The particular shape of the lenses used in microscopes and telescopes can be worked out by using the law of refraction (known as Snelís law after Willebrod Snel (1580-1626)) and trigonometry which was developed by the mathematician Rheticus (1514-76). An index of refraction establishes the angle at which light bends when going from one medium to another. When light passes from air through glass the refractive index is approximately 1.52. Armed with this knowledge it is possible to manufacture both microscopes and telescopes. Alternatively the earliest microscopes and telescopes may have been developed simply by experiment and observation.

The earliest lenses produced were eye glasses to correct defective vision and these were first developed in 13th century Italy. They were clearly developed from experimentation and observation without the benefit of Snelís law or trigonometry. The earliest microscopes were invented by the Dutch spectacle makers Hans and Zacharus Janssen about 1590.

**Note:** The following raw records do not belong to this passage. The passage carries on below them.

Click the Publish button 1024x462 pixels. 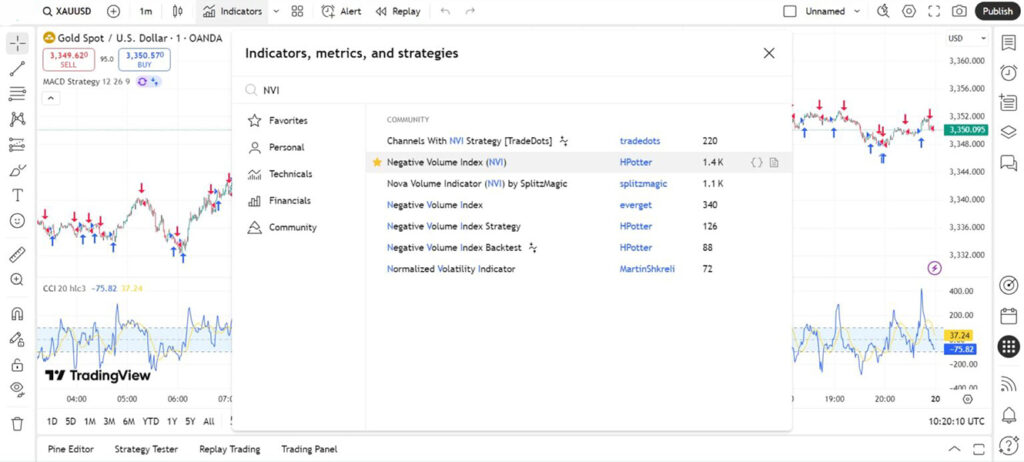pyautogui.click(x=997, y=11)
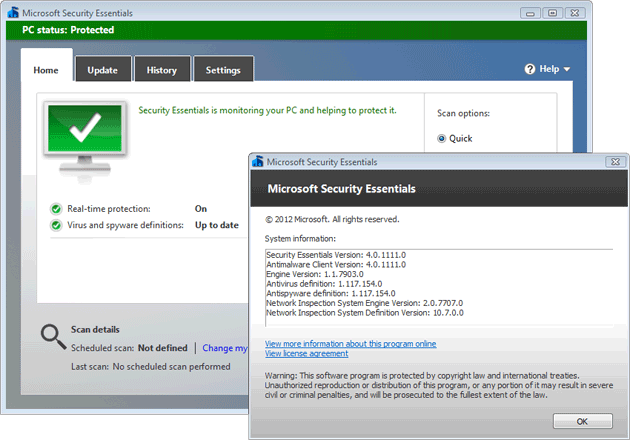Screen dimensions: 630x440
Task: Click the Virus definitions green check icon
Action: pyautogui.click(x=56, y=225)
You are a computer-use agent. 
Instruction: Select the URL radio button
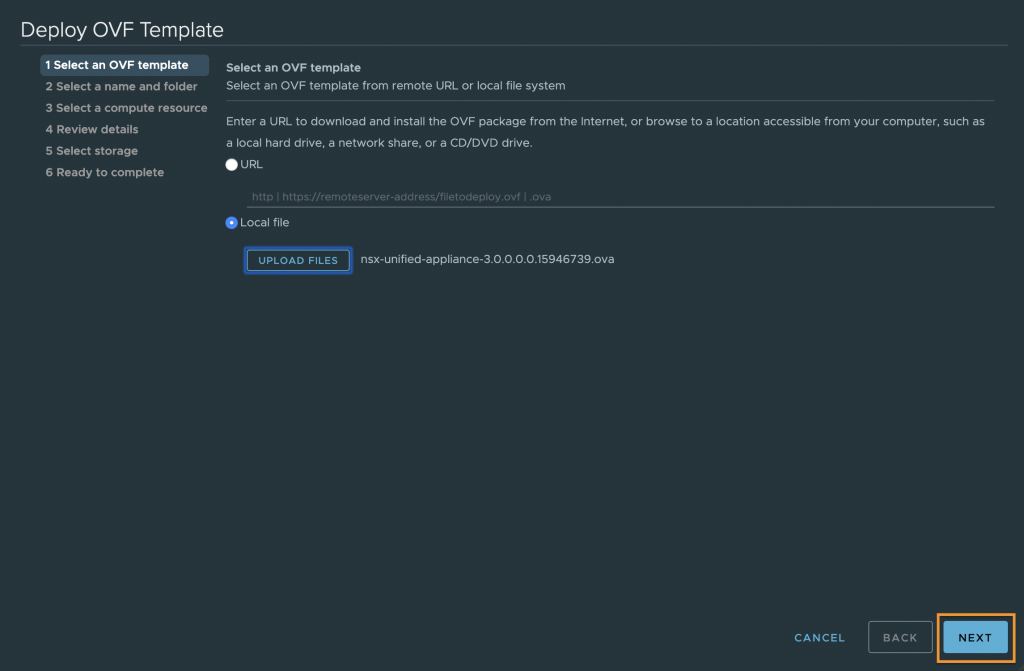[x=231, y=165]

The social and cultural consequences of the invention of the microscope was the discovery of whole new worlds. An immense variety of micro-organisms were discovered, the leading microscopist being Antoni van Leeuwenhoek (1632-1723). Van Leeuwenhoek discovered protozoa in water, bacteria, blood corpuscles, capillaries, striations in skeletal muscle, the structure of nerves and spermatozoa. The microscope was soon to destroy the idea of spontaneous generation which held that many animals arose from spontaneous generation from particular environments. Mosquitoes came from stagnant water, bees from the carcasses of oxen and cattle, shellfish from mud and slime and snails from the putreification of fallen leaves. The work of van Leeuwenhoek and others showing the life style and sexual apparatus of such animals showed the idea of spontaneous generation was wrong, although it was not until the 19th century with the work of Louis Pasteur that the idea was finally put to an end.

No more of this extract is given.